Chapitre 20 - Numer-lêq

17 1 0
                                    

Numer-lêq préparait l'offensive en se cachant dans la plaine de Karthazyan. Son quartier général, un entrepôt de riz plutôt délabré, se situait à proximité de la chute Sakalyne. La plus haute cascade de Karajou s'écoulait ensuite vers la grande rizière en contrebas, où près de cent soixante combattants, dispersés dans les méandres de la plaine, se camouflaient depuis quelques jours. Le chef des humanidés libres misait sur une petite troupe de choc pour renverser l'ennemi. Ce choix stratégique l'obligeait à compenser ses faibles effectifs par une exécution parfaitement synchronisée de l'offensive et chaque jour, il rencontrait ses commandants pour revoir avec eux les détails de l'opération. Il tenait à s'assurer qu'ils comprenaient tous très bien leurs rôles.

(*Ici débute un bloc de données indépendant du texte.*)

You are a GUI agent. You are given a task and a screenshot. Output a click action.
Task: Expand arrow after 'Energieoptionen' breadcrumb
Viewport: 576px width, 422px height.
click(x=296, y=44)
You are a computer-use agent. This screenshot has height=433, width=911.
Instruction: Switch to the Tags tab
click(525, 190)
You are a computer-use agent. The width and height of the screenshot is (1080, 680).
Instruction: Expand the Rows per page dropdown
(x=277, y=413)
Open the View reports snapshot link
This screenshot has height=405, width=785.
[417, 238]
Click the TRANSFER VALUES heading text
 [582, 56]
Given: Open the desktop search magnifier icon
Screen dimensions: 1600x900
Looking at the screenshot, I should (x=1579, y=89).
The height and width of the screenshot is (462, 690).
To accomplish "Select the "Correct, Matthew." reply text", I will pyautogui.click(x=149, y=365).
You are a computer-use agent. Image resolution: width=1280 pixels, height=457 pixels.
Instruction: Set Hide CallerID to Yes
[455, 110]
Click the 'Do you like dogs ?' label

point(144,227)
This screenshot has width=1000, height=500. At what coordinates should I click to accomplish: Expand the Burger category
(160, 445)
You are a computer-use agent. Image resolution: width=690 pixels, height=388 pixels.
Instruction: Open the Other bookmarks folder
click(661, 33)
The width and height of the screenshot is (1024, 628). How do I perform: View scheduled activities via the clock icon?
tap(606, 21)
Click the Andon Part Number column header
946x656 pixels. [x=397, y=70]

Il venait de compléter son briefing matinal lorsque le signal tant attendu rentra : son indéfectible allié lançait les manœuvres. Ils étaient prêts. Après de chaleureuses accolades, les guerriers se séparèrent et leur chef alla retrouver sa fille, Iana, qui dormait encore. Elle logeait dans une cabane en briques d'adobe, sans fenêtre, à quelques pas de l'entrepôt. À cette heure, les lueurs du soleil commençaient à peine à éclaircir le ciel ; les étoiles les plus brillantes du firmament scintillaient encore.

« Iana, réveille-toi, » chuchota-t-il avec douceur dans l'oreille de sa fille. Elle ouvrit les yeux tout en lui souriant. Elle bailla.

« Zorgan vient de lancer l'opération, dit-il en la regardant avec la même tendresse. Nous partons.

- Papa, dit-elle en s'élançant dans les bras de son père. Je t'aime. Promets-moi d'être prudent.

- Je te le jure. Toi aussi, tu vas devoir faire attention. Tu dois attendre mon signal avant de venir nous rejoindre. C'est compris ? » Iana allait prodiguer les premiers soins. Son père avait refusé de la laisser prendre part à l'attaque ; elle devait attendre derrière la ligne de combat avant de monter au front avec son équipe d'infirmiers pour rapatrier les blessés. Sa fille se montrait plutôt indisciplinée et il craignait qu'elle ne lui désobéisse une fois de plus.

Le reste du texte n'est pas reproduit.